Sir G. S. Mackenzie, in his recent travels in Iceland, ascended Mount Hecla; and from his account we extract the following interesting particulars. In proceeding to the southern extremity of the mountain, he descended, by a dangerous path, into a valley, having a small lake in one corner, and the opposite extremity bounded by a perpendicular face of rock, resembling, in its broken and rugged appearance, a stream of lava. While advancing, the sun suddenly broke through the clouds, and the brilliant reflection of his beams, from different parts of this supposed lava, as if from a surface of glass, delighted our traveller by the instantaneous conviction that he had now attained one of the principal objects connected with the plan of his expedition to Iceland. He hastened to the spot, and all his wishes were fully accomplished in the examination of an object which greatly exceeded the expectations he had formed. On ascending one of the abrupt pinnacles, which rose out of this extraordinary mass of rock, he beheld a region, the desolation of which can scarcely be paralleled. Fantastic groups of hills, craters, and lava, leading the eye to distant snow-crowned jockuls, (inferior mountains,) the mist rising from a water-fall; lakes, embosomed among bare bleak mountains; an awful profound silence; lowering clouds; marks all around of the furious action of the most destructive of elements; all combined to impress the soul with sensations of dread and wonder. The longer himself and his companions contemplated this scene, the more unable they were to turn their eyes from it; and a considerable time elapsed before they could bring themselves to attend to the business which had tempted them to enter so frightful a district of the country.

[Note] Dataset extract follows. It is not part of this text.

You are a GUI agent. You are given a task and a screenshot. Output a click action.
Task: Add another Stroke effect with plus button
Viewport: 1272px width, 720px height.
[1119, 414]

Having proceeded a considerable distance along the edge of a stream of lava, a narrow part of which they crossed, they gained the foot of the south-end of Mount Hecla. While, in ascending, they had to pass over rugged lava, they experienced no great difficulty in advancing; but when they reached the steepest part of the mountain, which was covered with loose slags, they sometimes lost at

one step by the yielding of these, a space which had been gained by several.

Having passed a number of fissures, by leaping across some, and stepping along masses of slags which lay over others, they at length reached the summit of the first peak. The clouds now became so thick, that they began to despair of being able to proceed any further: it was, indeed, dangerous even to move; for the peak consists of a very narrow ridge of slags, not more than two feet broad, having a precipice on each side, several hundred feet in depth. One of these precipices forms the side of a vast hollow, which seems to have been one of the craters. At length the sky cleared a little, and enabled them to discover a ridge below, which seemed to connect the peak they had ascended with the middle or principal one.They lost no time in availing themselves of this opportunity, and, by balancing themselves like rope-dancers, succeeded in passing along a ridge of slags, so narrow that there was scarcely room for their feet. After a short, but very steep, ascent, they gained the highest part of this celebrated mountain.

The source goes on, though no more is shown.